SELECTION:
Studio album by Stacey Q
- Released: October 17, 1986
- Recorded: December 1985 – September 1986
- Studio: Formula 1, La Habra, California Atlantic Studios, New York City
- Genre: Dance-pop; Hi-NRG; freestyle; new wave;
- Length: 39:46
- Label: Atlantic
- Producer: Jon St. James

Stacey Q chronology
| Stacey Q (1985) | Better Than Heaven (1986) | Hard Machine (1988) |

Singles from Better Than Heaven
- "Two of Hearts" Released: June 13, 1986; "We Connect" Released: November 28, 1986; "Insecurity" Released: April 3, 1987; "Music Out of Bounds" Released: September 18, 1987;

= Better Than Heaven =

Better Than Heaven is the debut studio album by American singer Stacey Q, released on October 17, 1986, by Atlantic Records. Produced by Jon St. James, Better Than Heaven is predominantly a dance-pop album with elements of Hi-NRG, freestyle and new wave music. She collaborated with the same line-up of musicians with whom she had previously performed in the band SSQ. They later continued to work on her other solo albums, Hard Machine (1988) and Nights Like This (1989).

Released during the rise of popularity of the lead single, "Two of Hearts", Better Than Heaven received generally positive reviews from music critics and peaked at number 59 on the Billboard 200.

Three singles from the album were released. "Two of Hearts" peaked at number three on the Billboard Hot 100 and also did well on the Hot Dance Club Songs, landing at number four. It became one of the highest-selling singles of 1986, selling over one million copies. The second single, "We Connect", was also successful in charts, peaking at number 35 on the Billboard Hot 100 and number 14 on the Hot Dance Club Songs. Stacey Q performed both songs on the television series The Facts of Life where she guest starred as Cinnamon, an aspiring singer.

On 16 September 2022, "Better Than Heaven" was re-released with bonus remixes and extra tracks through Cherry Pop Records.

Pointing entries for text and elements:
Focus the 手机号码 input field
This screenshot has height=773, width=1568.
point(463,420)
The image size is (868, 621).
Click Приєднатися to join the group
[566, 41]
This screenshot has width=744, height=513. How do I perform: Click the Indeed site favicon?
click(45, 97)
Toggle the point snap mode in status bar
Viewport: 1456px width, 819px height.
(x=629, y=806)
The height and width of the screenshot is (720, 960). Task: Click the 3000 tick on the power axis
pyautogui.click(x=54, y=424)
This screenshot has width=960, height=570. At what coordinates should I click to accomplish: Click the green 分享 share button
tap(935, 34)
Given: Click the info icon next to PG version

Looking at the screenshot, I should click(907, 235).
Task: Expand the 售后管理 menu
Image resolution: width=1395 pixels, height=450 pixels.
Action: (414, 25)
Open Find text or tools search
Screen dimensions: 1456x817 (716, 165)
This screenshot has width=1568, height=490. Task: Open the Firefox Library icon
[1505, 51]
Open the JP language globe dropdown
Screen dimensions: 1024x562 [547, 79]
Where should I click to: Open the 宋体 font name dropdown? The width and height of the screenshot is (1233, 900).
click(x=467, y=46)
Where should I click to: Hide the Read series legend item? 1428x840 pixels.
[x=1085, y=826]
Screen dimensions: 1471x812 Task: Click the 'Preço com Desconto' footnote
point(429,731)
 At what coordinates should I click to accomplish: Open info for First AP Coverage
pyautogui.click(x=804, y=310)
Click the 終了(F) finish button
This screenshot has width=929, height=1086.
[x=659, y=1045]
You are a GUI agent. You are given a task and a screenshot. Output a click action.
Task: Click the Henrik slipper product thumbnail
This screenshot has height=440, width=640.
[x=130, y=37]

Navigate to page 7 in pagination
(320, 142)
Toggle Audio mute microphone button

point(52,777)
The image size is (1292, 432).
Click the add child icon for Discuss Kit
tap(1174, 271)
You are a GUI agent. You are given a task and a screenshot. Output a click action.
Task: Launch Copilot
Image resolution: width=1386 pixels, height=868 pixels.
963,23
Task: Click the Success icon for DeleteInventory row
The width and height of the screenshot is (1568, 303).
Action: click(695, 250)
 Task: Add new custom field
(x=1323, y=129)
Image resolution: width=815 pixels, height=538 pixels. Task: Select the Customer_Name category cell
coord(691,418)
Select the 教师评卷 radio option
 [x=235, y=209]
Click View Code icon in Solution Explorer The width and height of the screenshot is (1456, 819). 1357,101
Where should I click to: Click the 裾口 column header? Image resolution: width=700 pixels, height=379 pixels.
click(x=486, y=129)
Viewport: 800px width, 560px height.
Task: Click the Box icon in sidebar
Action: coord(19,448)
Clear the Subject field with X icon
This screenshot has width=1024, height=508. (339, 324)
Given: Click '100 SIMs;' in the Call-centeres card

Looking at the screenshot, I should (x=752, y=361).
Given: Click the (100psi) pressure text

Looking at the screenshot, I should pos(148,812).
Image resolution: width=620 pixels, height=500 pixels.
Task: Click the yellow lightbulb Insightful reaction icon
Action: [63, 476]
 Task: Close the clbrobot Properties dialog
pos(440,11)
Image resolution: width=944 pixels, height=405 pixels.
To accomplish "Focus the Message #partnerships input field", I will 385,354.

YOUR TASKS:
a: Name every music genre that the Better Than Heaven article assigns to the album.
b: In the entries, reproduce word for word everything from the line containing "Where should I click to: Click" through the last line of the entries, both ends included.

THE RESPONSES:
a: Dance-pop, Hi-NRG, freestyle, new wave

b:
Where should I click to: Click the 裾口 column header? Image resolution: width=700 pixels, height=379 pixels.
click(x=486, y=129)
Viewport: 800px width, 560px height.
Task: Click the Box icon in sidebar
Action: coord(19,448)
Clear the Subject field with X icon
This screenshot has width=1024, height=508. (339, 324)
Given: Click '100 SIMs;' in the Call-centeres card

Looking at the screenshot, I should (x=752, y=361).
Given: Click the (100psi) pressure text

Looking at the screenshot, I should pos(148,812).
Image resolution: width=620 pixels, height=500 pixels.
Task: Click the yellow lightbulb Insightful reaction icon
Action: [63, 476]
 Task: Close the clbrobot Properties dialog
pos(440,11)
Image resolution: width=944 pixels, height=405 pixels.
To accomplish "Focus the Message #partnerships input field", I will 385,354.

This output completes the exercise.